Liputan6.com, Warsawa - Presiden Amerika Serikat (AS) Joe Biden memberikan semangat untuk melawan invasi Rusia di Ukraina. Pidato itu diberikan di Warsawa, Polandia, beberapa jam setelah Presiden Vladimir Putin berpidato di Moskow.
Pada pidatonya, Presiden Biden menyindir Rusia sedang berusaha membangun lagi kekaisaran.
Advertisement
Baca Juga
"Seorang diktator yang ingin membangun kembali kekaisaran tidak akan bisa menghapus kecintaan pada kemerdekaan. Brutalitas tidak akan mengurangi keinginan kebebasan. Dan Ukraina, tidak akan dimenangkan Rusia. Tidak akan pernah," ujar Presiden AS Joe Biden, dikutip Rabu (22/2/2023).
Presiden Joe Biden menegaskan bahwa dukungan ke Ukraina tidak akan luntur, serta NATO tidak akan terpecahkan.
"Hawa nafsu Presiden Putin untuk tanah dan kekuasaan akan gagal. Dan kecintaan rakyat Ukraina untuk negaranya akan menang. Demokrasi-demokrasi dunia akan menjaga kemerdekaan hari ini, besok, dan selamanya," ucap Presiden Biden.
Presiden Biden turut berkata Rusia menggunakan pemerkosaan sebagai senjata, hingga menculik anak-anak Ukraina agar mencuri masa depan negara tersebut. Infrastruktur sipil Ukraina pun menjadi target.
"Mengebom stasiun-stasiun kereta, rumah sakit bersalin, sekolah, dan panti asuhan. Tidak ada satu pun - tak ada yang bisa mengalihkan mata mereka dari kekejian yang Rusia lakukan terhadap rakyat Ukraina. Itu keji," kata Presiden Biden.
Kabar baiknya, Joe Biden menyebut ada 50 persen wilayah Ukraina yang direbut Rusia, tetapi kini telah dikuasai Ukraina lagi.
"Presiden Zelensky masih memimpin sebuah pemerintahan yang dipilih secara demokratis yang mewakili keinginan rakyat Ukraina. Dan dunia telah memilih berkali-kali, termasuk di United Nations General Assembly, untuk mengecam agresi Rusia dan mendukung perdamaian yang adil," tegas Presiden Biden.
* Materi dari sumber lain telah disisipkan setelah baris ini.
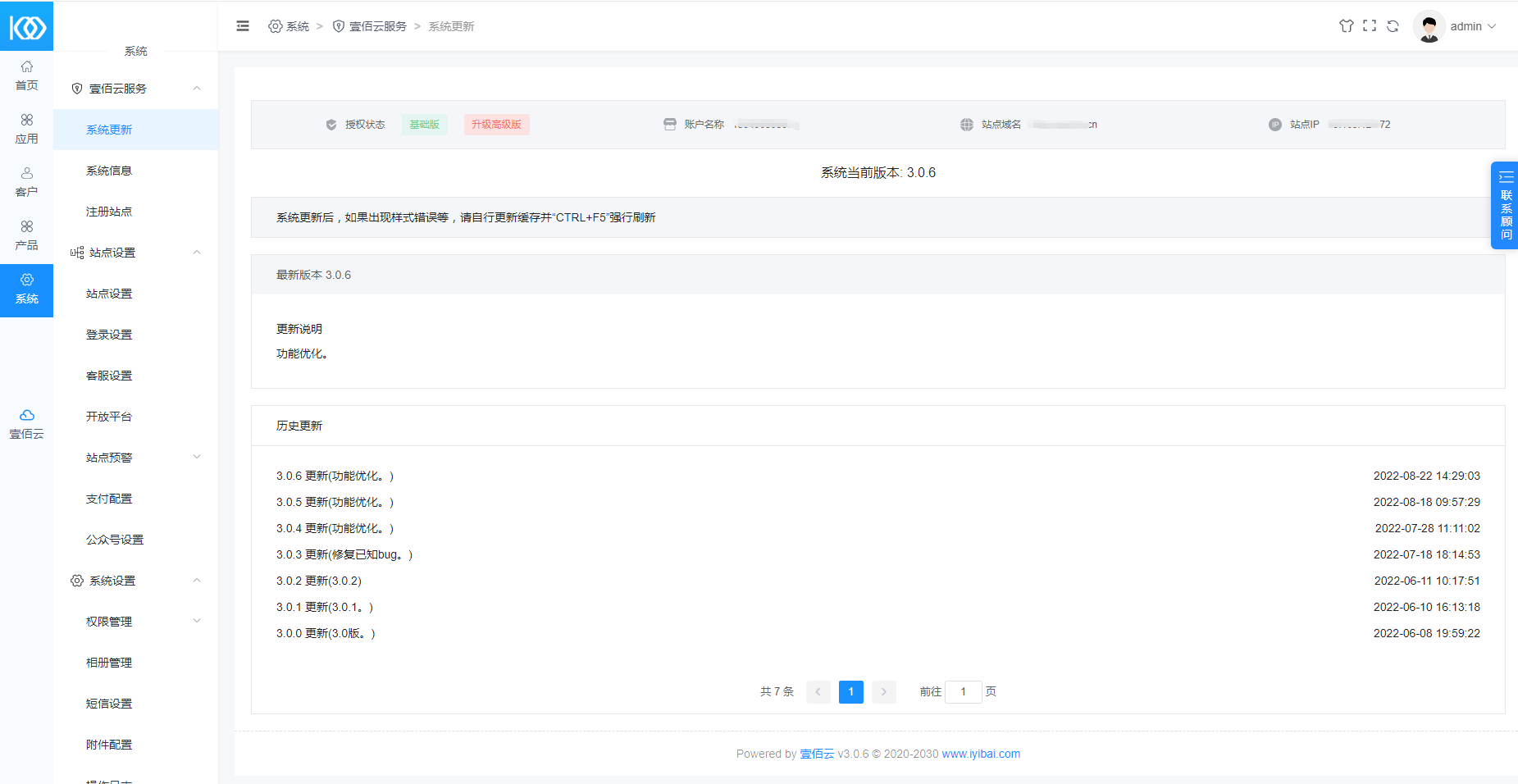This screenshot has height=784, width=1518.
Task: Click the 升级高级版 upgrade button
Action: point(496,125)
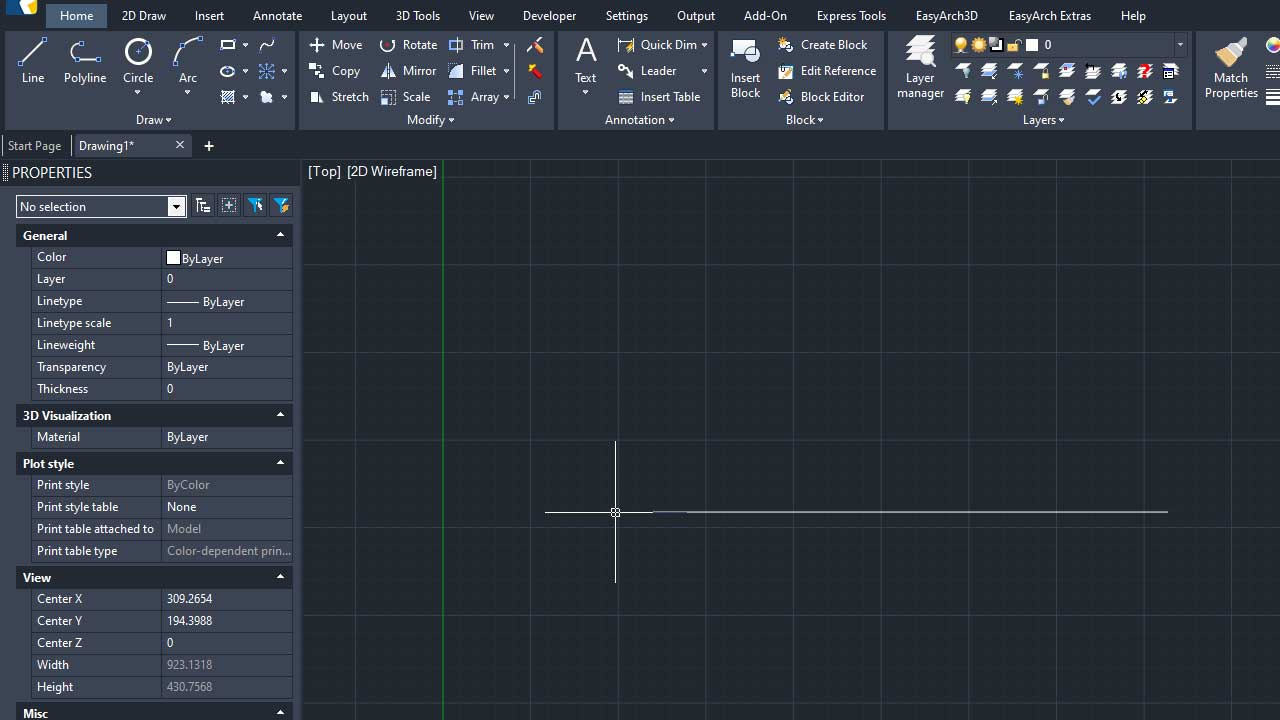Toggle the layer freeze sun icon
Screen dimensions: 1280x720
tap(978, 45)
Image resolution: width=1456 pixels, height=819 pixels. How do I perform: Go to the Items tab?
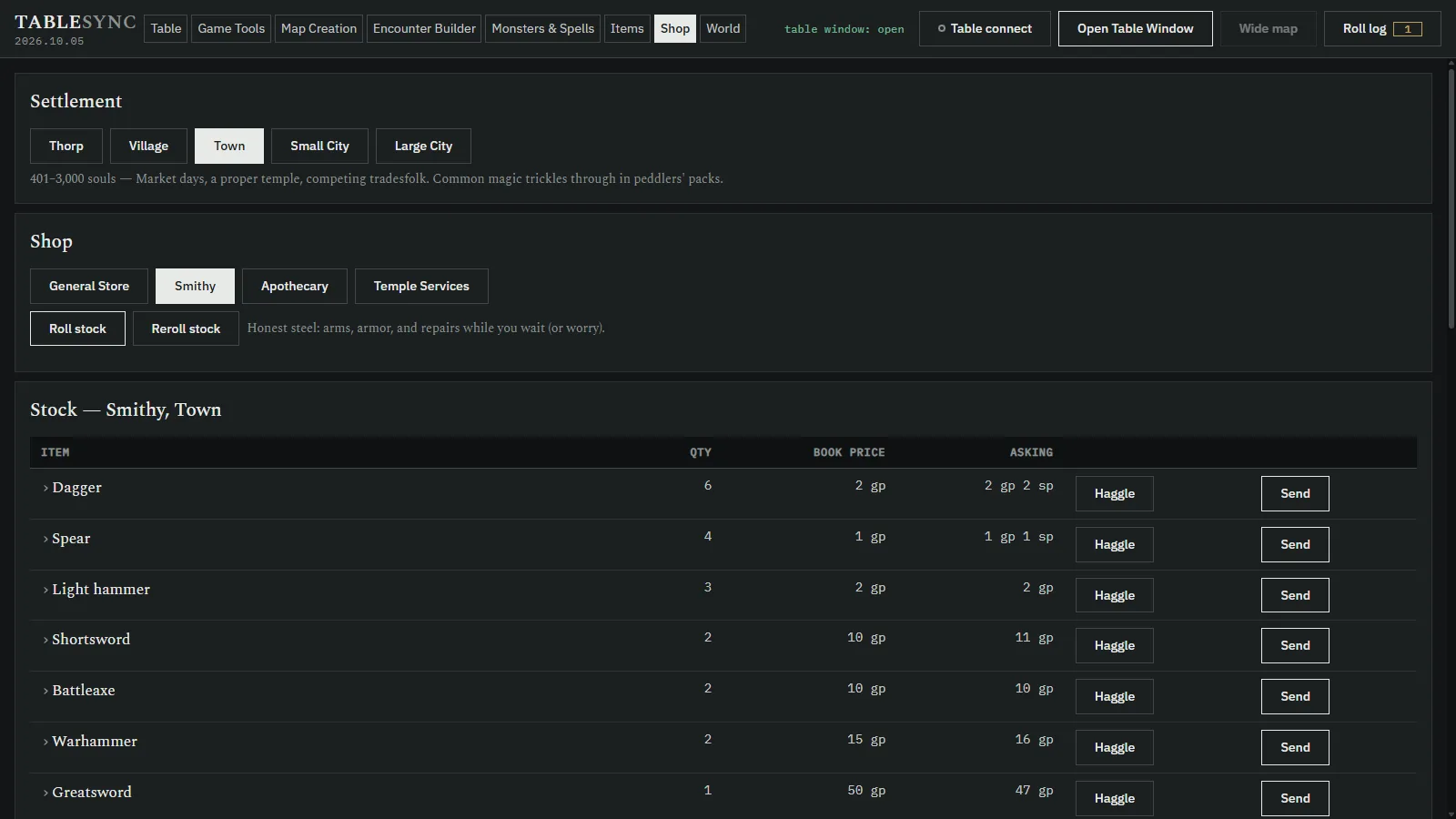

Jelang Setahun Perang Rusia-Ukraina, Dubes Uni Eropa: Indonesia Sudah Beri Dukungan
Jelang setahun perang Rusia-Ukraina, Duta Besar Uni Eropa Vincent Piket menyebut bahwa pemerintah Indonesia sudah memberikan dukungan agar situasi bisa menjadi lebih baik.
"Dukungan pertama telah diberikan oleh Indonesia. Dukungan itu berupa suara di resolusi PBB tahun lalu," ujar Dubes Vincent Piket dalam diskusi bertajuk 'Sejauh Apa Indonesia Bisa Berperan Menghentikan Agresi Rusia' yang disiarkan oleh The Conversation Indonesia, Selasa (21/2/2023).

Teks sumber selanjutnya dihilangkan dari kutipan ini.